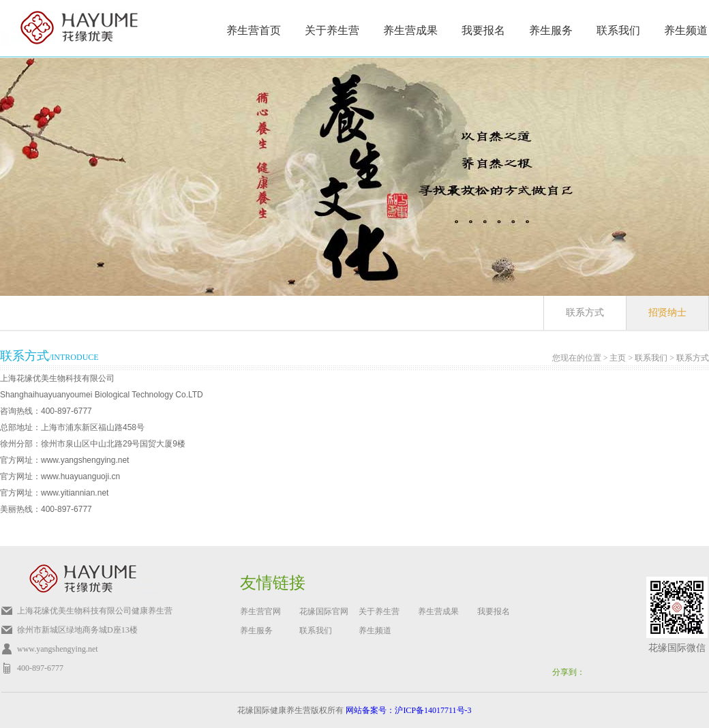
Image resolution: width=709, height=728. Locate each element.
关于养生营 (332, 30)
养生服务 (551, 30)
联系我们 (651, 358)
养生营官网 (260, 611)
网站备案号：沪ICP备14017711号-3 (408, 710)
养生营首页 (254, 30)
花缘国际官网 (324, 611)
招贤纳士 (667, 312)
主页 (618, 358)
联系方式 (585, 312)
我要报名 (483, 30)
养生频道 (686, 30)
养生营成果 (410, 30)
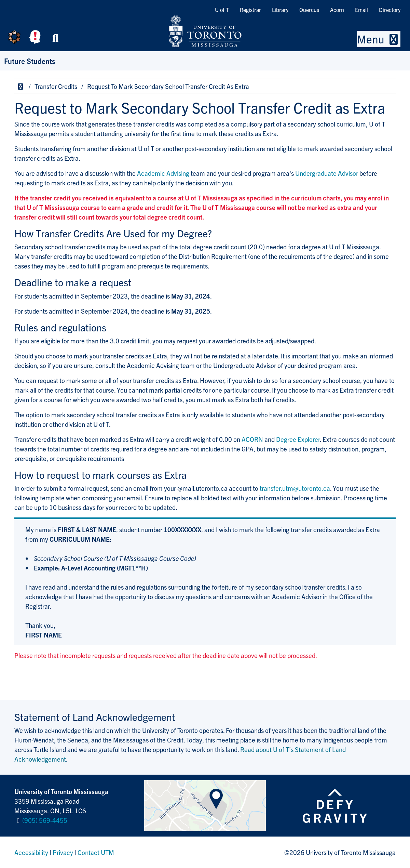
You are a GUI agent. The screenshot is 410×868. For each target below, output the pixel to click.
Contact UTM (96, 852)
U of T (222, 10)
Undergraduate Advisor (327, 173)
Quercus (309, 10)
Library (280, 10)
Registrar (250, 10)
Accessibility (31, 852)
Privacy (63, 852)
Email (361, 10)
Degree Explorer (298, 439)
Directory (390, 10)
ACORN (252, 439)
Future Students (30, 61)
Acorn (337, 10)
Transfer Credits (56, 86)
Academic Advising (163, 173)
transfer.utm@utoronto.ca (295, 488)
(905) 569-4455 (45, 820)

---

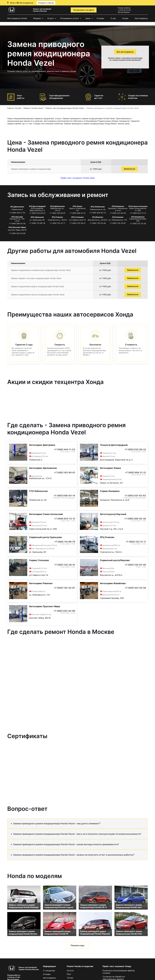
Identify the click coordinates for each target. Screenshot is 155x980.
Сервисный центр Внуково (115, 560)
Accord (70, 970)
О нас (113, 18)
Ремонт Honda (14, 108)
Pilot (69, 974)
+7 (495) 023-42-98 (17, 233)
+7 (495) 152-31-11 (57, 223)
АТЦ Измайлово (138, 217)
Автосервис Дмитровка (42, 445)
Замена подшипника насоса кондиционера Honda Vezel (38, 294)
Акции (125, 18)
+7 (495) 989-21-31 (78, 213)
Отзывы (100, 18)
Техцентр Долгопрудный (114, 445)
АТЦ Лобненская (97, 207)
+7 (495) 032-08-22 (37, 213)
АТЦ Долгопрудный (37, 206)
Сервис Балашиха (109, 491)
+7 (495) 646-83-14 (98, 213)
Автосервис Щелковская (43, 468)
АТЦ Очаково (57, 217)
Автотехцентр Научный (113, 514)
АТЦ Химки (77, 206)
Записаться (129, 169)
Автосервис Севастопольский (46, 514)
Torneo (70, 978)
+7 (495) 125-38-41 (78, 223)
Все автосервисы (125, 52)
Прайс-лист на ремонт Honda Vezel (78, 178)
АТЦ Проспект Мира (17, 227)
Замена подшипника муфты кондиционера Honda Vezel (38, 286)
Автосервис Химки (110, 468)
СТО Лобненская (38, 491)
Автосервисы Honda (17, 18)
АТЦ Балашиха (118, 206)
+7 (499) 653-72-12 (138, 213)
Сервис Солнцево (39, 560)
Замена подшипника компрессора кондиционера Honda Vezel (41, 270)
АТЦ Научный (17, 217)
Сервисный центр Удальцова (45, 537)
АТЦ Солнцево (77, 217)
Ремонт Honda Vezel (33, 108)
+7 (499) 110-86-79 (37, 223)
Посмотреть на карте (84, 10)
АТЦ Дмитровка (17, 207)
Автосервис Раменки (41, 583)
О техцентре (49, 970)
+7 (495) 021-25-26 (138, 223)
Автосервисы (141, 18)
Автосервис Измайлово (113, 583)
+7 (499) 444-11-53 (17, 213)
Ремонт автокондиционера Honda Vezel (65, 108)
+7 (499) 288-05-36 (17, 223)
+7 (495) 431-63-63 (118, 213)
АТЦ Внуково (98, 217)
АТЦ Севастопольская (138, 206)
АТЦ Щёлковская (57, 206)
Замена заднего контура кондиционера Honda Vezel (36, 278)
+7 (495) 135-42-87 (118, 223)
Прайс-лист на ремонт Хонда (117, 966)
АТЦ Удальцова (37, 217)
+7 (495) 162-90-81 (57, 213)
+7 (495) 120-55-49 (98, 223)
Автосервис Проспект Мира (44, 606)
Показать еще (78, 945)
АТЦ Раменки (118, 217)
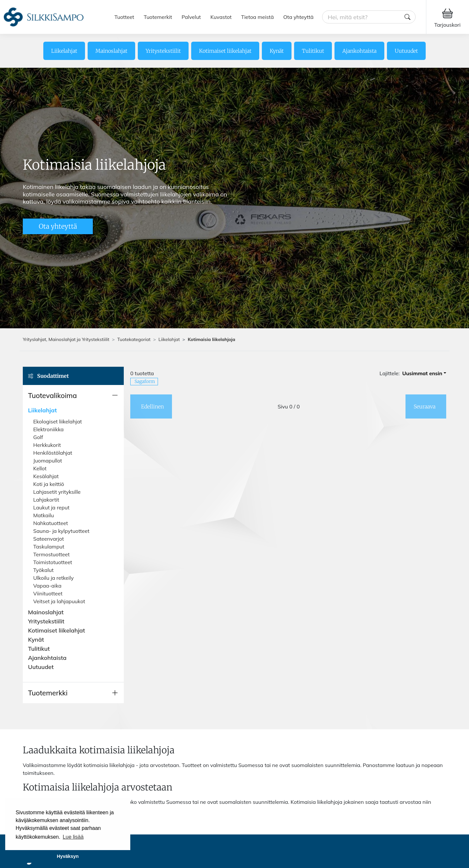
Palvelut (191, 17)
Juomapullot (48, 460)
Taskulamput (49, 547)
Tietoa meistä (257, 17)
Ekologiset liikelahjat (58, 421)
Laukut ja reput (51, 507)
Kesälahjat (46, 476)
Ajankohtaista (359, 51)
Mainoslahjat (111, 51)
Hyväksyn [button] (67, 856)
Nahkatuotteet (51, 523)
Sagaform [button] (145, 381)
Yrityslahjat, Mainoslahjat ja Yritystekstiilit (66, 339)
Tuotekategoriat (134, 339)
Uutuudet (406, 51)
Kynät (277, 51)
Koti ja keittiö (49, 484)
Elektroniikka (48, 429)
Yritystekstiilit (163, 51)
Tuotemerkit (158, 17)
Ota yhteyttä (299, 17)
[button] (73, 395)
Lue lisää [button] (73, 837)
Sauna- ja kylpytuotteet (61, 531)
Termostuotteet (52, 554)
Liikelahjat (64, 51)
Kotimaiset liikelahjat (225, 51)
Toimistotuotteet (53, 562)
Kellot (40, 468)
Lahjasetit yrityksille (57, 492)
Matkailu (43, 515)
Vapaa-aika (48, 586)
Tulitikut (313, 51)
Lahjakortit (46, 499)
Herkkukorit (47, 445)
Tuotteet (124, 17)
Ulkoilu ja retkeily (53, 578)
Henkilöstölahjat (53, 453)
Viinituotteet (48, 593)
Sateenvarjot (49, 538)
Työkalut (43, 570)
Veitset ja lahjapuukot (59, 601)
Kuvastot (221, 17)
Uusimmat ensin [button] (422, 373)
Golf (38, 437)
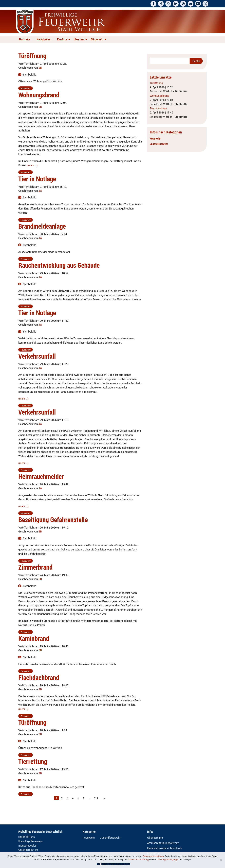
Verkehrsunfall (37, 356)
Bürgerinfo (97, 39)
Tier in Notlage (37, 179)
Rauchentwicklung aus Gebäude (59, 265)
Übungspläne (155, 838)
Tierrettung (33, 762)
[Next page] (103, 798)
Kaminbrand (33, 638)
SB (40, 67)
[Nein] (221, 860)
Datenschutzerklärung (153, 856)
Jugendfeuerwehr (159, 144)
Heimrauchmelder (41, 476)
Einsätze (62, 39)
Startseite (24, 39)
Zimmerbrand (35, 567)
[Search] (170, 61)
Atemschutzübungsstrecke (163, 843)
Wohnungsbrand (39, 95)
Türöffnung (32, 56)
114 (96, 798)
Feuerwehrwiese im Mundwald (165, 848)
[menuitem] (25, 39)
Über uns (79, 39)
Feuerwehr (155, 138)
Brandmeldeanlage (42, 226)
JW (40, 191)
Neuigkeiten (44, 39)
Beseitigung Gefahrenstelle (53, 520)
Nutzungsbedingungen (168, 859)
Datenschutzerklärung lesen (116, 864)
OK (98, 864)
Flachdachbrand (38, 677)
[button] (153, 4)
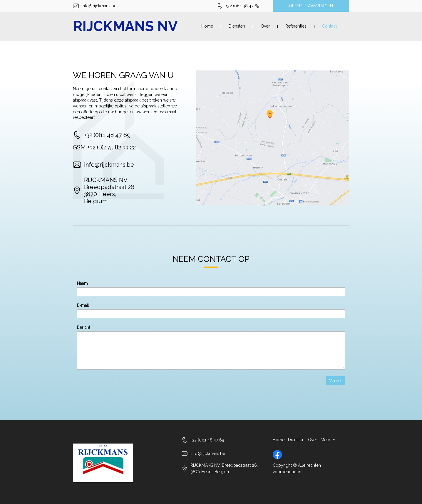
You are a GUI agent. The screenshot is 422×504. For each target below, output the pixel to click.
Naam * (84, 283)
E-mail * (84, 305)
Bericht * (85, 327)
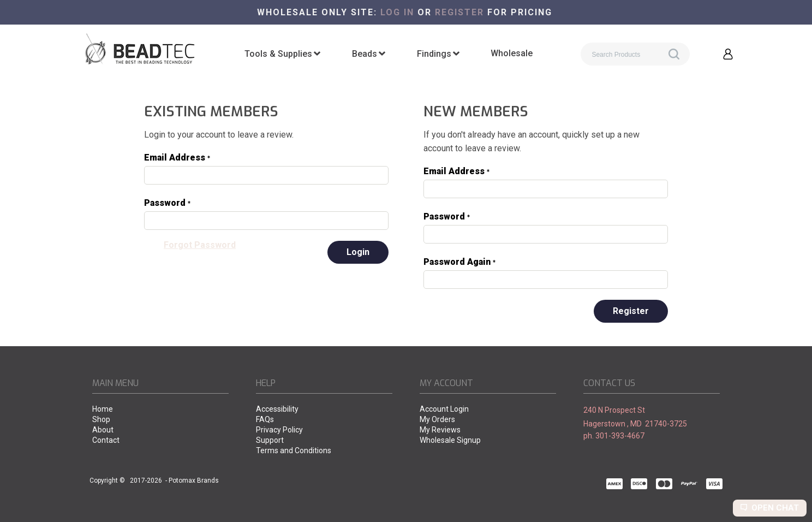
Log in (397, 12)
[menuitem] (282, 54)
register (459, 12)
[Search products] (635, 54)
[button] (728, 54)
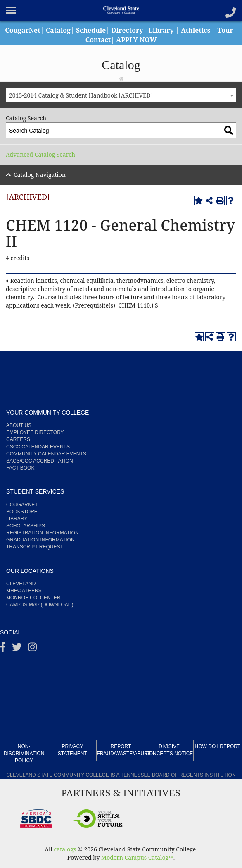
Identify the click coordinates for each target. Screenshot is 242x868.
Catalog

* * *

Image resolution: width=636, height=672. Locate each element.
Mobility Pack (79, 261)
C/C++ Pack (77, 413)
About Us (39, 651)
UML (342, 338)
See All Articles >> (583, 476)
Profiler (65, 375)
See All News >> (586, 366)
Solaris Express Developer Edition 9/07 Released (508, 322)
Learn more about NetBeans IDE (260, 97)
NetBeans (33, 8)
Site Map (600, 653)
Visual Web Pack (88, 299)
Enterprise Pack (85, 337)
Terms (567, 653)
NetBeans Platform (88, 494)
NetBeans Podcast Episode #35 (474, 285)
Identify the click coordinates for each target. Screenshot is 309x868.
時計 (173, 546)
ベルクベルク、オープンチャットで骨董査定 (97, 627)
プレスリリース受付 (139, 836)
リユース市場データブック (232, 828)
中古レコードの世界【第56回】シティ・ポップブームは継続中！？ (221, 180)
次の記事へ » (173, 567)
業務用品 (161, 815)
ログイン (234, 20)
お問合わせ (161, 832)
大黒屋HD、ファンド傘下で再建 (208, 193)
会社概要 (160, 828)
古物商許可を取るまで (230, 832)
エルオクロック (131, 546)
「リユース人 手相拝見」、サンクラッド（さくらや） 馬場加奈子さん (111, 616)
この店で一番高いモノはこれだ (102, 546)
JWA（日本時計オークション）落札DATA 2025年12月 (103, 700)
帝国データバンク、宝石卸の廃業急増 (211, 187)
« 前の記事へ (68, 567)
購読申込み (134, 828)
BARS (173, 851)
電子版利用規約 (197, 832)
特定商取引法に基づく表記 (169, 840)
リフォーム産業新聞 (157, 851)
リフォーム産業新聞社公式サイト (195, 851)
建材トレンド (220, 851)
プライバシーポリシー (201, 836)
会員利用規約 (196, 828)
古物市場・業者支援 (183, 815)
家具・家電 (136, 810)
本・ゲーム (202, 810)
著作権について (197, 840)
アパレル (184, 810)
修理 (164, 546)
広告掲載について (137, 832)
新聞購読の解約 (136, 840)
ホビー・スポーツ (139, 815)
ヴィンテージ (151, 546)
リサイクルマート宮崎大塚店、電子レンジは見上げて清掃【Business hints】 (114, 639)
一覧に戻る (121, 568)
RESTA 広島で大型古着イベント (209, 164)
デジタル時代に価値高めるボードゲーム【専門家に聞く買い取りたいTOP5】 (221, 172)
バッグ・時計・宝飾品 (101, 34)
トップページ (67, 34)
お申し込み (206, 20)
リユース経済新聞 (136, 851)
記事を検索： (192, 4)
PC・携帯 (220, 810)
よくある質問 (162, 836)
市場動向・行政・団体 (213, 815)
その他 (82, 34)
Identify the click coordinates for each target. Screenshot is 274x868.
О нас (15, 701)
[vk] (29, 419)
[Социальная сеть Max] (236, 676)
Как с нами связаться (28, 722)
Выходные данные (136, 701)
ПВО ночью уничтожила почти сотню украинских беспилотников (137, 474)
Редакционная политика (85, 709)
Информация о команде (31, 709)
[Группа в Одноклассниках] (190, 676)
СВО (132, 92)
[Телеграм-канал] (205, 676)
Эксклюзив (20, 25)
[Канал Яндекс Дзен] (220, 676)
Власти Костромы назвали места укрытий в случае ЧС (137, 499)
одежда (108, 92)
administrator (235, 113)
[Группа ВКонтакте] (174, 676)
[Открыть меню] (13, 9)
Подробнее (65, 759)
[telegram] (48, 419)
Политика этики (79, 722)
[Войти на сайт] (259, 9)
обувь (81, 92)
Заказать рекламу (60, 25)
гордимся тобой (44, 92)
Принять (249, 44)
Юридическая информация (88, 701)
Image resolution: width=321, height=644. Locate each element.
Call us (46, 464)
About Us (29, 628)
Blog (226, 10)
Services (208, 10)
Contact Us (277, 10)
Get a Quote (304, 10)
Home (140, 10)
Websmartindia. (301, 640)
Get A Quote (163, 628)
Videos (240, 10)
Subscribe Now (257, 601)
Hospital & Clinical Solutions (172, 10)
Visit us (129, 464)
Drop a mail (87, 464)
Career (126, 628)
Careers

▶ [SHORT EXERCISE]: Rewrite the lines starting at the line containing "Image resolution: width=709, height=728." and ending at the line containing "transfer.utm@utoronto.ca (295, 488)", with "Library" replaced by "Libraries" and everything else unchanged. Leave the pictures out.

▶ [THE REPLY]:
Image resolution: width=709, height=728. Locate each element.
关于养生营 (332, 30)
养生服务 (551, 30)
联系我们 (651, 358)
养生营官网 (260, 611)
网站备案号：沪ICP备14017711号-3 (408, 710)
养生营首页 (254, 30)
花缘国际官网 (324, 611)
招贤纳士 (667, 312)
主页 (618, 358)
联系方式 (585, 312)
我要报名 (483, 30)
养生频道 (686, 30)
养生营成果 (410, 30)
You are a GUI agent. The screenshot is 410×868. For each target below, output the pixel to click.
Contact UTM (96, 852)
U of T (222, 10)
Undergraduate Advisor (327, 173)
Quercus (309, 10)
Libraries (280, 10)
Registrar (250, 10)
Accessibility (31, 852)
Privacy (63, 852)
Email (361, 10)
Degree Explorer (298, 439)
Directory (390, 10)
ACORN (252, 439)
Future Students (30, 61)
Acorn (337, 10)
Transfer Credits (56, 86)
Academic Advising (163, 173)
transfer.utm@utoronto.ca (295, 488)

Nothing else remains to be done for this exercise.